Ide Undang-Undang MPR tersendiri menguat dalam FGD tersebut dikarenakan keberadaan dan kiprah lembaga negara seperti MPR dituntut harus menunjukan akuntabilitas kerja yang baik dan maksimal kepada masyarakat. Dalam menjalankan tugasnya secara maksimal, MPR sebagai lembaga kedaulatan rakyat perlu didukung dengan undang-undang tersendiri.
Beberapa akademisi peserta FGD menyampaikan alasannya mengapa penguatan lembaga MPR dengan UU tersendiri sangat dibutuhkan.

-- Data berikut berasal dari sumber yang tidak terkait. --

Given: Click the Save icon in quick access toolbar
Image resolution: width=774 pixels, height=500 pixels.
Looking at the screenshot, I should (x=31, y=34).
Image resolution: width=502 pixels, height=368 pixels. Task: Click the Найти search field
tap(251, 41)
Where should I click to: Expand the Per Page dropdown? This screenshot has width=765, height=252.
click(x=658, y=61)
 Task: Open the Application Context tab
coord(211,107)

Antara lain, akademisi UMP Dr Anjar Nugroho beralasan bahwa, pertama sistem check and balances antarlembaga negara belum berfungsi sebagaimana mestinya, kedua kekuasaan eksekutif yang demikian besar tidak ada lembaga negara yang mengontrol, ketiga harus ada arah kebijakan pembangunan secara mendasar dan ideologis yang harus dilaksanakan eksekutif.
"Untuk itu, MPR sebagai lembaga yang memiliki tugas istimewa, perannya mesti dikuatkan sebagai elemen pengimbang kekuasaan eksekutif dengan UU tersendiri," ujar Anjar.

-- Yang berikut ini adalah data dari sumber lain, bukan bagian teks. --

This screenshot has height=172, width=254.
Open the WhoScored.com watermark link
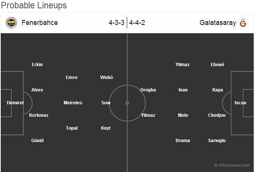coord(232,165)
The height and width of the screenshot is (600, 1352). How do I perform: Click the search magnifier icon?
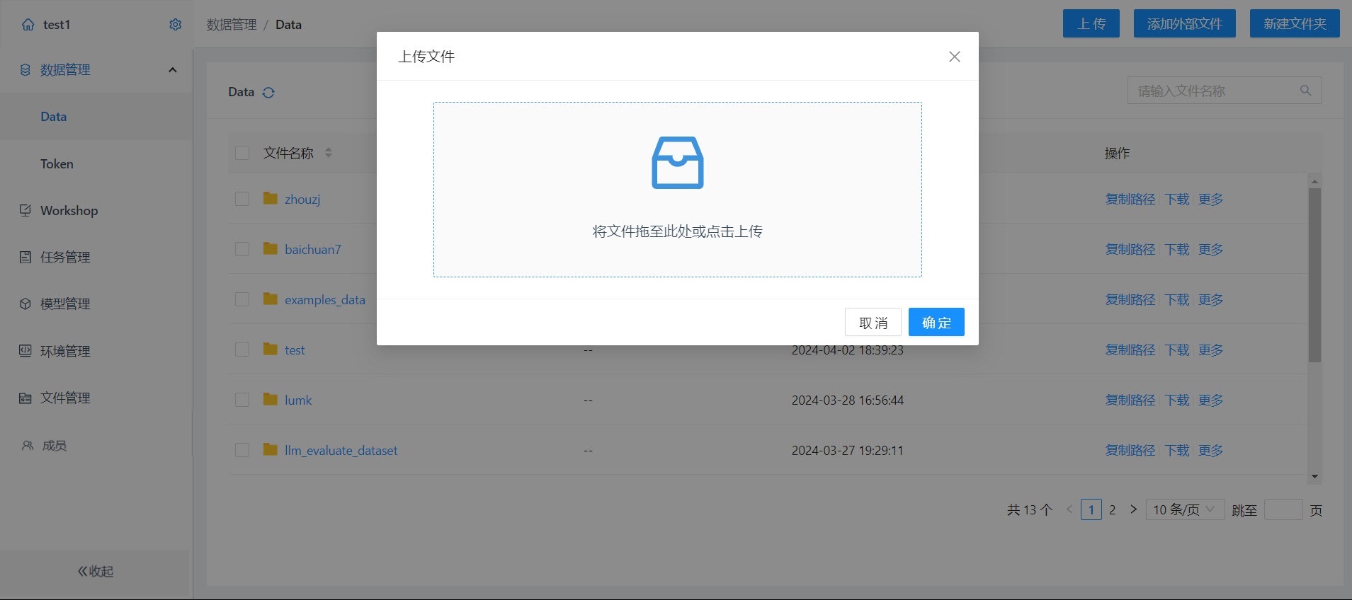pos(1305,91)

Akademisi Universitas Soedirman Purwokerto Dr. Abdul Aziz Nasihuddin beralasan bahwa penguatan MPR dengan UU tersendiri patut muncul sebab MPR masih dapat dikatakan sebagai lembaga negara istimewa karena memiliki kewenangan mengubah Undang-Undang Dasar (UUD).
Gagasan-gagasan tersebut diamini oleh Sekretaris Jenderal MPR RI Ma’ruf Cahyono yang menegaskan bahwa tugas MPR dalam UUD NRI Tahun 1945 sangatlah besar dan luar biasa dan MPR sebagai lembaga negara harus produktif. Untuk itu, agar kinerja MPR maksimal, diperlukan UU MPR tersendiri.